The neuron structure is made up of four different morphological regions. They include presynaptic terminals, axons, dendrites and the cell body (Neuron-Neurotransmitters, personal communication, n.d.). The study of the nervous system aids in the understanding of the human psychology within the basis of biology. The neural communication is essential in the transmission of impulses through the synapses. Therefore, the neurotransmitters can be defined as neurochemical messengers (Neuron-Neurotransmitters, personal communication, n.d.). When released, the neurotransmitters perform specific functions within the brain. Different sensations can then be experienced at different levels of power. These levels can be altered through both internal and external actions. The elements are inclusive of alcohol, hormones, certain medications and the environment. Through the combination of these elements, behavior can be influenced.

A variety of inter-linking processes and circuits are used to regulate behavioral patterns in the brain. Targeted cells are used to receive the chemical substances released by the neurons through the neurotransmitter receptors (Neuron-Neurotransmitters, personal communication, n.d.). The following are some of the existing neurotransmitters:

  1. Acetylcholine- It is related to memory, thinking and learning (Neuron-Neurotransmitters, personal communication, n.d.). It enables the contraction of muscles and is linked to arousal and alertness.
  2. Norepinephine- It is also known as adrenaline and is released by the adrenal glands. It is sometimes secreted as a neurotransmitter by some neurons (Neuron-Neurotransmitters, personal communication, n.d.). The heart rate and blood flow are increased leading to awareness and physical strength. This neurotransmitter is especially produced during exciting or stressful situations and its excessive production may lead to depression and Dementia.
  3. Noradrenaline- It is produced as a hormone and works through the contraction of blood vessels and the increase of blood flow (Neuron-Neurotransmitters, personal communication, n.d.). This production leads to the improvement of attention and speed, therefore terming it as a stress hormone. When its levels are increased within the human body, a response is triggered by the nervous system through the flight response.
  4. Dopamine- The neurotransmitter is linked to the feeling of pleasure and is associated with motivation and movement (Neuron-Neurotransmitters, personal communication, n.d.). The repeat of behaviors results in the release of dopamine and it leads to addictions. Specific movement disorders lead to the abnormal secretion of this neurotransmitter resulting in Parkinson’s disease. Depression and anxiety disorders are a result of the secretion of limited amounts of serotonin. This may result in the development of OCD.

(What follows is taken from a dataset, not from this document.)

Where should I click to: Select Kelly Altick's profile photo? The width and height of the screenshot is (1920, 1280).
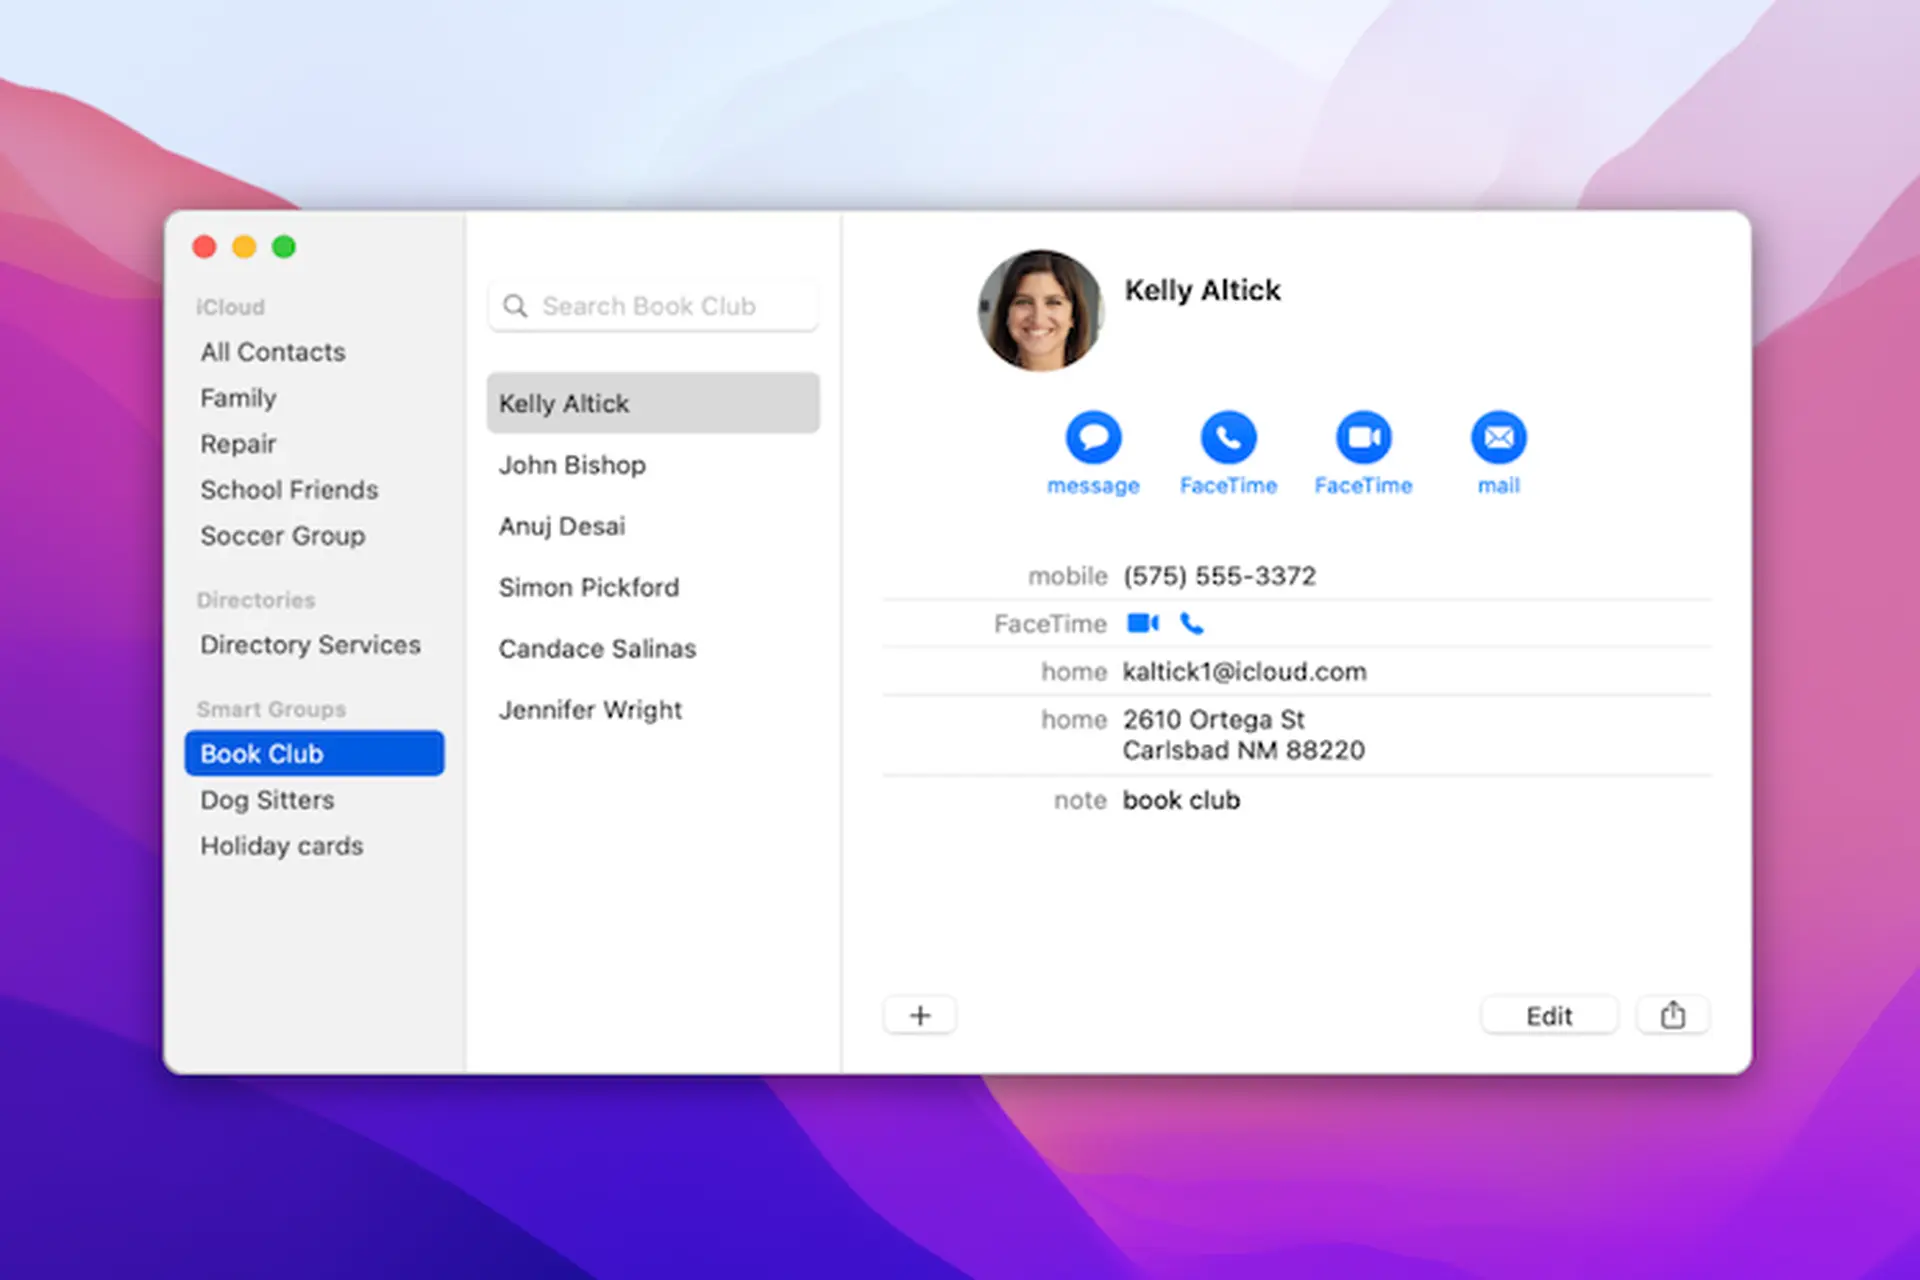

  5. Endorphin- Euphoria and reduced pain are associated with the neurotransmitter (Neuron-Neurotransmitters, personal communication, n.d.). It is identified as a natural painkiller and is often secreted during sexual, arousal and physical exercises.
  6. Gamma-AminoButyric Acid (GABA) – It allows for the release of neurons within the central nervous system (Neuron-Neurotransmitters, personal communication, n.d.). It improves focus when released in high levels and causes low anxiety. Motor control and vision is also improved through its secretion. It also enhances memory and learning through the part of the brain termed as hippocampus.